# doing excercise n yoga in early morning



## blue00 (Aug 12, 2011)

Hi,

I woke up today in early morning before 3 hrs of office time and did excercise and yoga for one hour.

I hope to make it a daily routine now onwards. 

For most of the friends it may look alike a very small but i have been trying to achieve this from several months without any success.


----------



## sarafinanickelbocker (May 16, 2010)

:clap Grats! I wanna do yoga too. I wish you the best in keeping up wih it.


----------



## strawberryjulius (Jun 28, 2009)

Awesome! One thing that helps me keep up my exercise is that great feeling you get when you're done. Now I feel like crap if I go without.


----------



## Event Horizon (Feb 23, 2011)

Where do you get your yoga sequence from? I am interested in picking that up as well, but I can't seem to find a good, long yoga sequence.


----------



## atticusfinch (Dec 18, 2010)

Awesome. Yoga is wonderful, man. I need to start it up again.

_(Keep it up!)_


----------



## lynnb (May 10, 2011)

I love yoga. I practiced yoga for 6 years. My anxiety was MUCH better then. I have started to practice again, but not as much as I did before. I love how I feel when I do yoga. I wish every second could be a yoga class, but that's not too practical. :|


----------



## TylerD. (Apr 1, 2021)

Inspirational, thank you.


----------



## Lisa (Jul 8, 2006)

Daily exercise is great. I have gotten into the habit of going for walks/ cycling every single day for at least 2.5h. Gets me through the lockdowns.


----------



## srschirm (Jun 25, 2006)

Lisa said:


> Daily exercise is great. I have gotten into the habit of going for walks/ cycling every single day for at least 2.5h. Gets me through the lockdowns.


Glad to hear that! I need to get back in the exercise swing of things myself.


----------



## Lisa (Jul 8, 2006)

srschirm said:


> Glad to hear that! I need to get back in the exercise swing of things myself.


Good to see an old face btw.  I recognized your username from way back in the days.

How have you been? Hope all is going well for you.


----------



## srschirm (Jun 25, 2006)

Lisa said:


> Good to see an old face btw.  I recognized your username from way back in the days.
> 
> How have you been? Hope all is going well for you.

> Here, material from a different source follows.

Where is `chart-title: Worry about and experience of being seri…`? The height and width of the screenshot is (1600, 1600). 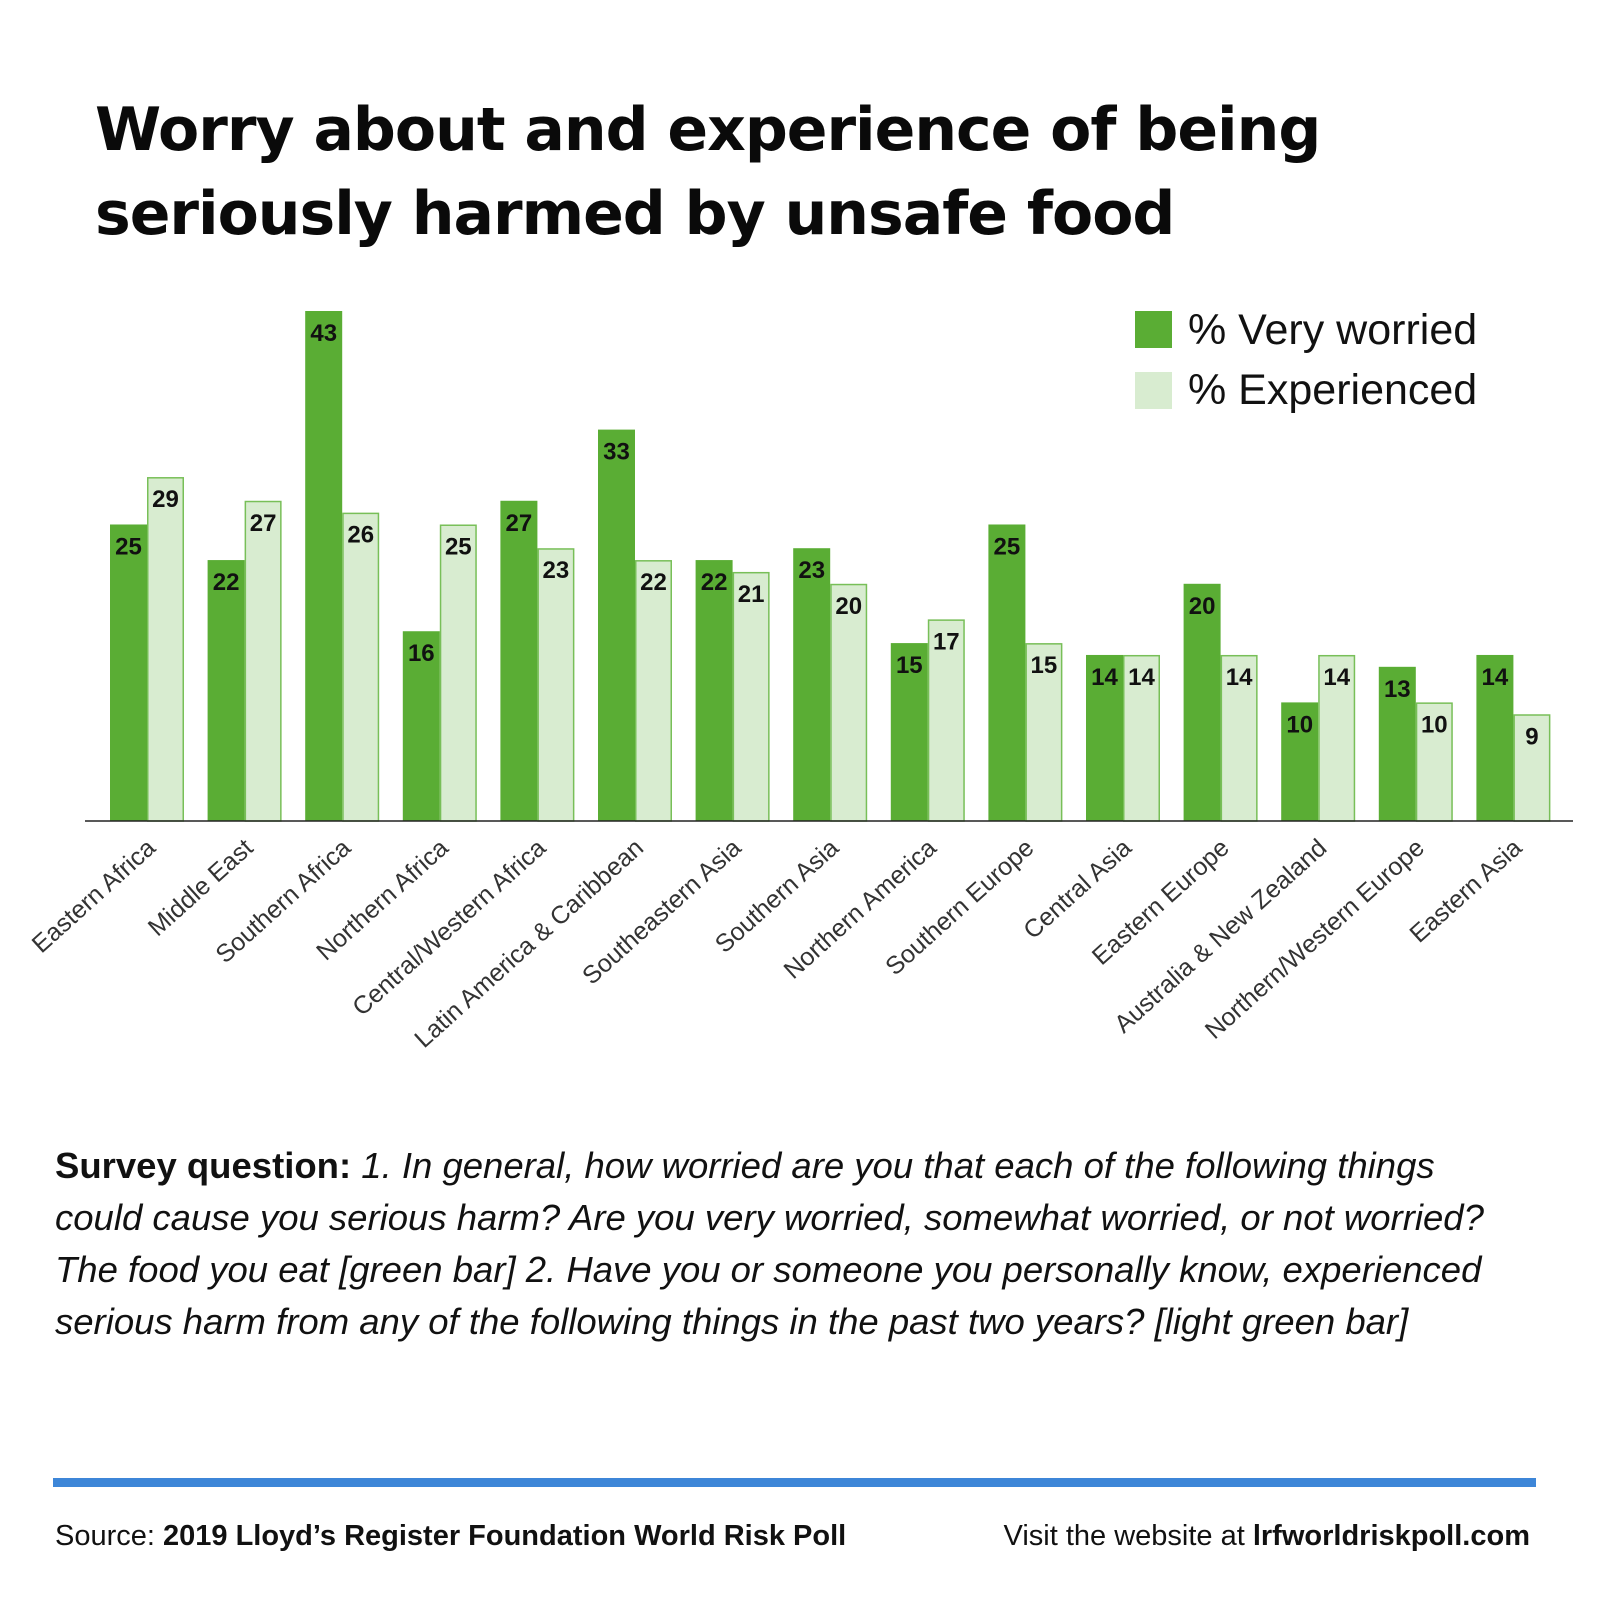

Thanks so much, Lisa! All is well, how about yourself? I never knew you were German...I see the flag on this new SAS format!


----------



## Lisa (Jul 8, 2006)

srschirm said:


> Thanks so much, Lisa! All is well, how about yourself? I never knew you were German...I see the flag on this new SAS format!


I am well 

I had no idea that the flag was showing. Took that off right away


----------



## srschirm (Jun 25, 2006)

Lisa said:


> I am well
> 
> I had no idea that the flag was showing. Took that off right away


Glad to hear that. Haha, glad I could be of service!


----------